WEF founder and executive chairman Klaus Schwab told reporters last week that 2021 would be “a pivotal year for humankind”, not only in fighting the virus but also in creating economic growth that is “more resilient, more inclusive, and more sustainable”.

“What we have to do, above all, is to restore trust in our world,” he added, saying that to achieve this, “we have to substantially reinforce global cooperation and second, we have to engage all stakeholders into the solutions of the problems we face. And here we have to engage particularly business.”

This weekend marked a year since the world’s first coronavirus lockdown in Wuhan where the virus is believed to have started.  On 30 January 2020, the World Health Organization declared the outbreak a global emergency. Covid-19 has since claimed over 2.1 million lives, as well as millions of jobs and deepening social and economic inequalities worldwide. Meanwhile the climate crisis continued unabated with one extreme weather event after another.

According to the WEF’s annual Global Risks Report published last week, infectious diseases, followed by climate action failure and other environmental risks are perceived as the highest impact risks of the next decade. It also warned of increasing disparities and social fragmentation fuelled by the pandemic that threaten the economy and, in the longer term, threaten to weaken geopolitical stability.

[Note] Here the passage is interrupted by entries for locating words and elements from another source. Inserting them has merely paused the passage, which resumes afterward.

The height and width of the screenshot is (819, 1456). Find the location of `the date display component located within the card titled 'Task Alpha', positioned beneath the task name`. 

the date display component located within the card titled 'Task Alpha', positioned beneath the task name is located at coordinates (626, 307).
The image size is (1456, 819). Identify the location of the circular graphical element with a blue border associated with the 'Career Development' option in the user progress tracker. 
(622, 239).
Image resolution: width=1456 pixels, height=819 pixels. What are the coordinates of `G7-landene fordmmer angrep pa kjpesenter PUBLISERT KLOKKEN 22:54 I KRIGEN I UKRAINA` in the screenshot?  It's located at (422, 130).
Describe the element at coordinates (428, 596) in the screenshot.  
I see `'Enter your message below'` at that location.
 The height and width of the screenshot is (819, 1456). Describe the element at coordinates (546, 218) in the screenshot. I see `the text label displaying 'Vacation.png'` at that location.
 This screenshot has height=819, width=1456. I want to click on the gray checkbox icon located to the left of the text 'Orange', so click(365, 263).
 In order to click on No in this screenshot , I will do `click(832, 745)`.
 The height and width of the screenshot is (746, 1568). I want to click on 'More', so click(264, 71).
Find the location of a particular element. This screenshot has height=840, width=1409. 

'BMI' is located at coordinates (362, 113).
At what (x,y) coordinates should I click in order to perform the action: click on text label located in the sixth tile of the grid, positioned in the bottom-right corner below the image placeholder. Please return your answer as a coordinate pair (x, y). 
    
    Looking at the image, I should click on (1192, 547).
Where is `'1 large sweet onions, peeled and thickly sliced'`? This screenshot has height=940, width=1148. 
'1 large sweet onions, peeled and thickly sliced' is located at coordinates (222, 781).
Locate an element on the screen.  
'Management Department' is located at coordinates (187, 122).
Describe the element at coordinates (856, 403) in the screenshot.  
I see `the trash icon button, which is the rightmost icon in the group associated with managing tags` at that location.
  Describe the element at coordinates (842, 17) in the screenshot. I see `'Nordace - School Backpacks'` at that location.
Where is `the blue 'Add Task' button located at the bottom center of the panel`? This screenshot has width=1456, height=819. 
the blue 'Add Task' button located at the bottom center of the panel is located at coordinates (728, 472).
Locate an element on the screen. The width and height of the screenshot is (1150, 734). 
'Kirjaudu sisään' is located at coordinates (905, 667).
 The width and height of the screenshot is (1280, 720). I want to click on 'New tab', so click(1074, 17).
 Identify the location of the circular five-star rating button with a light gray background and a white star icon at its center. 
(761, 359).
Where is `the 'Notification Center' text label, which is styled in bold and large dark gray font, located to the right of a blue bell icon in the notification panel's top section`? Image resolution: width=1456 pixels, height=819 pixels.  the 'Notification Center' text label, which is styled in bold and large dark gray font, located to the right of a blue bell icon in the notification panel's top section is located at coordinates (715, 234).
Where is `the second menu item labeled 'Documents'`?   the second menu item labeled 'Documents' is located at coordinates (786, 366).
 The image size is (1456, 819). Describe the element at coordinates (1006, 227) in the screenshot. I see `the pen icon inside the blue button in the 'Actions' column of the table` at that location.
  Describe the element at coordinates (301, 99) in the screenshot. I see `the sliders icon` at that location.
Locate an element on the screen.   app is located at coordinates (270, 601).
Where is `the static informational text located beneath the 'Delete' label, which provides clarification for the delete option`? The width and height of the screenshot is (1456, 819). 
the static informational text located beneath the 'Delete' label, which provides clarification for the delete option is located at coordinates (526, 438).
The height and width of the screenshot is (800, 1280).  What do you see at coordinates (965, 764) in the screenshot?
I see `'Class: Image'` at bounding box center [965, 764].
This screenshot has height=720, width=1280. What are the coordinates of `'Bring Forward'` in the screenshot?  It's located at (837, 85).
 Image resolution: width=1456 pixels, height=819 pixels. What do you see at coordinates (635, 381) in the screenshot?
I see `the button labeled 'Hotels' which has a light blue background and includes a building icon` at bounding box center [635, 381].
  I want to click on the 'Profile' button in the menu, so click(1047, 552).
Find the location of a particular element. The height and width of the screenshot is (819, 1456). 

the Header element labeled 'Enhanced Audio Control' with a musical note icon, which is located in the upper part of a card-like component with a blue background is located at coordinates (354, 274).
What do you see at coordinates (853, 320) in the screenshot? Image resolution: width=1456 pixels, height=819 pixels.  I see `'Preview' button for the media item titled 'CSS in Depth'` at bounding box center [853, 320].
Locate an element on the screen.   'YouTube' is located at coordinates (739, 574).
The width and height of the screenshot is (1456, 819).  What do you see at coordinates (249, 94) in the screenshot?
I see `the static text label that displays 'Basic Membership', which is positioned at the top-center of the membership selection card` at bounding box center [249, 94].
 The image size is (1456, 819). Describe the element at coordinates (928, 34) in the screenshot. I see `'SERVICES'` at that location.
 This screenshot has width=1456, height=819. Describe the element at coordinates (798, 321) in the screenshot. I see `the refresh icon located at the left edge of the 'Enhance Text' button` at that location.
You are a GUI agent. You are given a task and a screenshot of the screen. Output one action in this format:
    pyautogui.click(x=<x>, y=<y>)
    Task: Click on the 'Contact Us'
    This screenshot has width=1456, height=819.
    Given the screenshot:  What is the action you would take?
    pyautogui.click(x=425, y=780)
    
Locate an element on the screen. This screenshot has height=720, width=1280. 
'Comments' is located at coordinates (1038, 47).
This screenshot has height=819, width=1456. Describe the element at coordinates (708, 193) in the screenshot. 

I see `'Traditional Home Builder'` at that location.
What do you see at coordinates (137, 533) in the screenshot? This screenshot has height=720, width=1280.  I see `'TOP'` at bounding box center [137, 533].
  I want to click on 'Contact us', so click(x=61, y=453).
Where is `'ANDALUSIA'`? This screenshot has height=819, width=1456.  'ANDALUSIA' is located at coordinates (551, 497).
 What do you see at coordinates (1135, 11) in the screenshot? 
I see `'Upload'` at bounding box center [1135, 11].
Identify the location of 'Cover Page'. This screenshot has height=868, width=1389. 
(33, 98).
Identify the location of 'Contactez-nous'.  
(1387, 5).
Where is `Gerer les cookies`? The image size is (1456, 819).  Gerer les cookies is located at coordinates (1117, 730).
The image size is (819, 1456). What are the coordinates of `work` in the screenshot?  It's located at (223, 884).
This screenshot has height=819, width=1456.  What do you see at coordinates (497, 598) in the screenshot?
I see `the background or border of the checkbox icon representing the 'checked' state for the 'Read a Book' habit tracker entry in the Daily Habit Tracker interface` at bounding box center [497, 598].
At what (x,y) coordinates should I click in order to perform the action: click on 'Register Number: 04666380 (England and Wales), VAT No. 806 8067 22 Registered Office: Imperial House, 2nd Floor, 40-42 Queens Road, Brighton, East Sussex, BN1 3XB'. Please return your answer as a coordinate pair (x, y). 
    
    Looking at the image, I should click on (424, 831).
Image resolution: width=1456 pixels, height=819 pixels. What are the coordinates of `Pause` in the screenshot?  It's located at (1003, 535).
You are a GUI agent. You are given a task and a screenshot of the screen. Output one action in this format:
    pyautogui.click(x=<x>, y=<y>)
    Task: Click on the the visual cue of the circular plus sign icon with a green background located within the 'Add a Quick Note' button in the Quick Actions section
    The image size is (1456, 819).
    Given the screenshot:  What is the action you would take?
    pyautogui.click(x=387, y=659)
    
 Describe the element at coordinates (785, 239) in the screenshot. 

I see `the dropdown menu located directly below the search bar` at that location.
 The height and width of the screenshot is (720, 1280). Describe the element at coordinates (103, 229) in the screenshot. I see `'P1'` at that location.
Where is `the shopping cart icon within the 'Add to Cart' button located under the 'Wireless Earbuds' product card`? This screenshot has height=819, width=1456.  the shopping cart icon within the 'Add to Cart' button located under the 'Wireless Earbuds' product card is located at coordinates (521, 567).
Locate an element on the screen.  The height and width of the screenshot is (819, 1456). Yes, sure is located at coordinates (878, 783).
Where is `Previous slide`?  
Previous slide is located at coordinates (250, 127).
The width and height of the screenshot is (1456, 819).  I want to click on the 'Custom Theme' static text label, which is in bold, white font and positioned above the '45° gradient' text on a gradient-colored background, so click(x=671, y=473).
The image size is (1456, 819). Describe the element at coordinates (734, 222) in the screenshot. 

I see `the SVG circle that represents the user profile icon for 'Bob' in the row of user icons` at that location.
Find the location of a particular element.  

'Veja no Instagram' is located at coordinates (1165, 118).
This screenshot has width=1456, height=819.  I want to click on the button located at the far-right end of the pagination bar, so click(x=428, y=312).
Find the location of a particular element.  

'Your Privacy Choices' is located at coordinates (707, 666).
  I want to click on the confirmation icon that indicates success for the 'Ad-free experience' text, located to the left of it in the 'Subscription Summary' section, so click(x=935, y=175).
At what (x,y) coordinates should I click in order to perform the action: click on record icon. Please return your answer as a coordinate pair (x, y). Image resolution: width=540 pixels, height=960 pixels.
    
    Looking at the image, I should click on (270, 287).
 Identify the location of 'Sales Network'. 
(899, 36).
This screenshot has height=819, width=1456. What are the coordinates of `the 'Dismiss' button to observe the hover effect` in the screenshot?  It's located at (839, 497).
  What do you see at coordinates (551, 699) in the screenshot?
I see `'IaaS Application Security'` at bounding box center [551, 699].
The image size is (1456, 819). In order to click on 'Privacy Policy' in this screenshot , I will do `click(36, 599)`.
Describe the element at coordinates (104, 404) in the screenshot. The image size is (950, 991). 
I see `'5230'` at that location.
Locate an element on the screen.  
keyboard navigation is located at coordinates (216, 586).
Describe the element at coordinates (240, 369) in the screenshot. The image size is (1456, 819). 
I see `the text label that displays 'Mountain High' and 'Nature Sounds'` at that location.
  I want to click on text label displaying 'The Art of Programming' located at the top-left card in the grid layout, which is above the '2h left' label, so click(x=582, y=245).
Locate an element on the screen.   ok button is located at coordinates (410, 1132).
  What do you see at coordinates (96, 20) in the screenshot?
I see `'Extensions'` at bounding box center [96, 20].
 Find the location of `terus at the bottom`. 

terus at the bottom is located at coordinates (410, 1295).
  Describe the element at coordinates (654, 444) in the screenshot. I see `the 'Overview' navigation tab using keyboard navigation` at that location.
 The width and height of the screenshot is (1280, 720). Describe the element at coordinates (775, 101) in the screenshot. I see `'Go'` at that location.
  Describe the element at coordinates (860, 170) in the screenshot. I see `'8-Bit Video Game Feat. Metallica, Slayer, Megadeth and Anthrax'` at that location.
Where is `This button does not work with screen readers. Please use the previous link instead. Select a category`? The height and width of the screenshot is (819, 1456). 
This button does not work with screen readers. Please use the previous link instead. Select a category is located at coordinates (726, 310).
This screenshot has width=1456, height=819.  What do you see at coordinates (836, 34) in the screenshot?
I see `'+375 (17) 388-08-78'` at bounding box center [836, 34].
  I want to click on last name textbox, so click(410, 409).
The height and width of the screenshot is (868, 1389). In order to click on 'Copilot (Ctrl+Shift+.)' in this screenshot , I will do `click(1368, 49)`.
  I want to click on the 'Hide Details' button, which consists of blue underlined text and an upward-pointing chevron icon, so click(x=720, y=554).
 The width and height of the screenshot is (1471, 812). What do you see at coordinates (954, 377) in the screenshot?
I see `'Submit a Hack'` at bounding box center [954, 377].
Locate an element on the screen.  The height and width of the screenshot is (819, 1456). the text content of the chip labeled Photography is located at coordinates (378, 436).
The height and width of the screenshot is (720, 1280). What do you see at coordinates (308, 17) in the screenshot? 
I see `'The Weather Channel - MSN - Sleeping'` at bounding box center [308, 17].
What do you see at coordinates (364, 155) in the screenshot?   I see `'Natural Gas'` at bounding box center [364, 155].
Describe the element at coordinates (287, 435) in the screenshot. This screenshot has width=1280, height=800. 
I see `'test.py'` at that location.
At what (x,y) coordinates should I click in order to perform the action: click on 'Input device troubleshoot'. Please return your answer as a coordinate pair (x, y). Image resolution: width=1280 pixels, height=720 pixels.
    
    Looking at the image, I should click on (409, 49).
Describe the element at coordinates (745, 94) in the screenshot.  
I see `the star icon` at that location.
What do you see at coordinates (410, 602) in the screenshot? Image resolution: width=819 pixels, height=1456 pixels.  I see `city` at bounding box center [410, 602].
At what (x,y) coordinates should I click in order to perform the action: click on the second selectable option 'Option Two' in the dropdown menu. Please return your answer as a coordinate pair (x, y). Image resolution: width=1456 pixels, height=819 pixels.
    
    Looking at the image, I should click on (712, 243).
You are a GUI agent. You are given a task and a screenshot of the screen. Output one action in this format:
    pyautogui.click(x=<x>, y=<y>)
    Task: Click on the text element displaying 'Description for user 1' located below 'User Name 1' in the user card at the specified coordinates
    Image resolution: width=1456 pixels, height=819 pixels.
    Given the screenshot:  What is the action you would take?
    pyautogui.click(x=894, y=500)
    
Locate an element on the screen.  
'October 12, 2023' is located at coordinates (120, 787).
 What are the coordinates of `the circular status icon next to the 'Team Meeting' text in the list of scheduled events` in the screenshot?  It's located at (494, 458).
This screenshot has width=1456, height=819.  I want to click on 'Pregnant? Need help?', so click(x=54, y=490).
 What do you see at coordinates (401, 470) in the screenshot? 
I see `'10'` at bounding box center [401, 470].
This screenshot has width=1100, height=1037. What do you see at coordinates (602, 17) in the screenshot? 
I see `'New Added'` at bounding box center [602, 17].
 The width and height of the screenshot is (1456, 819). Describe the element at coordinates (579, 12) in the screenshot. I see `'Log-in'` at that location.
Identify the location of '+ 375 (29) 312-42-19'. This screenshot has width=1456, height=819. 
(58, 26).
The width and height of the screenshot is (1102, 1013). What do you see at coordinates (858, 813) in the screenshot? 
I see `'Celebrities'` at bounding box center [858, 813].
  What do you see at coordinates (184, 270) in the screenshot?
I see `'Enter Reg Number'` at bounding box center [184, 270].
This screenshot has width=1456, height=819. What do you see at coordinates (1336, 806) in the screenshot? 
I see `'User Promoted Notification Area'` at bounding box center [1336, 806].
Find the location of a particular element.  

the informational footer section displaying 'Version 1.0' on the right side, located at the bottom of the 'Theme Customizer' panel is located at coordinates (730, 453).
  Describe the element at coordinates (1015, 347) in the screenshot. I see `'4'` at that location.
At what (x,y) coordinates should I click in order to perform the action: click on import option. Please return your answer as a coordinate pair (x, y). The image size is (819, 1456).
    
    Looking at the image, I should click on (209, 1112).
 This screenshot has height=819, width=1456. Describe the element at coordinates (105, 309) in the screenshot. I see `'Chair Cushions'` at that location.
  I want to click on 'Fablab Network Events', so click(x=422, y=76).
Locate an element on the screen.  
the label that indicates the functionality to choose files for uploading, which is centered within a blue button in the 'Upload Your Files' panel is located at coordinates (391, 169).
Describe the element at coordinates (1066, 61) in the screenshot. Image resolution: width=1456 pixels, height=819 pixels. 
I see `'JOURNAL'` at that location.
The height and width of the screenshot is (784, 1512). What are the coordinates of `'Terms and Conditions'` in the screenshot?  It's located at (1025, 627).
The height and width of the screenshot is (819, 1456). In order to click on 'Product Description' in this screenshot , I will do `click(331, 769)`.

“In the context of the Covid-19 pandemic, the need to reset priorities and the urgency to reform systems have been growing stronger around the world,” said Schwab, adding that the  meeting “will be an opportunity for leaders to outline their vision and address the most important issues of our time, such as the need to accelerate job creation and to protect the environment.”

Opening the online meeting on Sunday, Swiss President Guy Parmelin urged business leaders to work on sustainable growth in order “to avoid another crisis”. He said the "speed and effectiveness" of the vaccine rollout has shown countries, businesses and scientific communities are capable of when they come together.

The Davos Agenda will serve as a warm-up for its official annual meeting, which has been postponed to May and swapping Davos for Singapore.